Per vertici dell’Autorità portuale si esprime il presidente Dario Lo Bosco che chiarisce subito che «sul traffico veicolare e sull’inibizione per i mezzi pesanti le indicazioni devono venire dal Comune, e infatti ho già inviato una nota al sindaco Buzzanca. In seguito i miei uffici valuteranno. Per quanto riguarda la sentenza del Cga, no resta che adempiere alle indicazioni che ci sono state date. Qualsiasi decisione viene presa, in ogni caso, in base a quello che mi dicono i tecnici. Nello specifico della Rada San Francesco attendo una relazione dall’ufficio Demanio e autorizzazioni. Colgo l’invito che viene dalla Cisl e dall’ing. Garofalo, anche se probabilmente sarebbero state più utili proposte fatte direttamente a me che a mezzo stampa.

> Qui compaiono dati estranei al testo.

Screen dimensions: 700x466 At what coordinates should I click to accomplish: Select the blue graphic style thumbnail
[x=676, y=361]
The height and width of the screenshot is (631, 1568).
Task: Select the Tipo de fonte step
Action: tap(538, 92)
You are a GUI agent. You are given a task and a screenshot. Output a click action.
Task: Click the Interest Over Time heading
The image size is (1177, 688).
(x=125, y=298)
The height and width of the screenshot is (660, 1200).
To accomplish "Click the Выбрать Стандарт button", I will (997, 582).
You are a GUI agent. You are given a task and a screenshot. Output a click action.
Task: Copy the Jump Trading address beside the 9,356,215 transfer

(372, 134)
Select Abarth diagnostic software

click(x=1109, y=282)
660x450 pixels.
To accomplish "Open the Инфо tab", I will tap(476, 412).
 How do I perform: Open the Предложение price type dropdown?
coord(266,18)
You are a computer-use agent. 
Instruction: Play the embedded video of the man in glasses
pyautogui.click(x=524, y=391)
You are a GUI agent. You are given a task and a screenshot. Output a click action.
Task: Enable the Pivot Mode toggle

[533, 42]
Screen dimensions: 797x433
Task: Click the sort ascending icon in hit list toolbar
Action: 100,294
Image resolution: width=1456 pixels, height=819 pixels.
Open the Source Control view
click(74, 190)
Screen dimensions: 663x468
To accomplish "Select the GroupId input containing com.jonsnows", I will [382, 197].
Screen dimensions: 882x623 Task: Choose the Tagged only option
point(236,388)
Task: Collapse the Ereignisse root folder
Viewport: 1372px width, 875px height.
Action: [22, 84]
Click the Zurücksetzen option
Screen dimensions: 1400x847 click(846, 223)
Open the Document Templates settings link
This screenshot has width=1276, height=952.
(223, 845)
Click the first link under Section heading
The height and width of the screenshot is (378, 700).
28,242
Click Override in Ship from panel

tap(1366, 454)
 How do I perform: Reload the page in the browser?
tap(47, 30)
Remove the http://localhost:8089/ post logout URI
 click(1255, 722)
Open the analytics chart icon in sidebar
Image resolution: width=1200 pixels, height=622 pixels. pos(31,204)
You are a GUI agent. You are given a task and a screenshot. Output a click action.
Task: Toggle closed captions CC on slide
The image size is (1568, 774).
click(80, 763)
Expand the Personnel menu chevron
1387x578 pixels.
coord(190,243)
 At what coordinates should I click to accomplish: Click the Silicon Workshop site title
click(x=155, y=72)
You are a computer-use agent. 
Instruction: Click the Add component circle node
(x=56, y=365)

Garofalo sa, per essere stato il mio predecessore, quali problemi ci sono in merito agli approdi, e a parte la sentenza del Cga non mi pare che in un anno sia cambiato nulla, così come non sono cambiati i dirigenti e i tecnici». In conclusione Lo Bosco ribadisce: «Sono aperto a qualsiasi soluzione, ma prima dovrò ascoltare le valutazioni dei tecnici».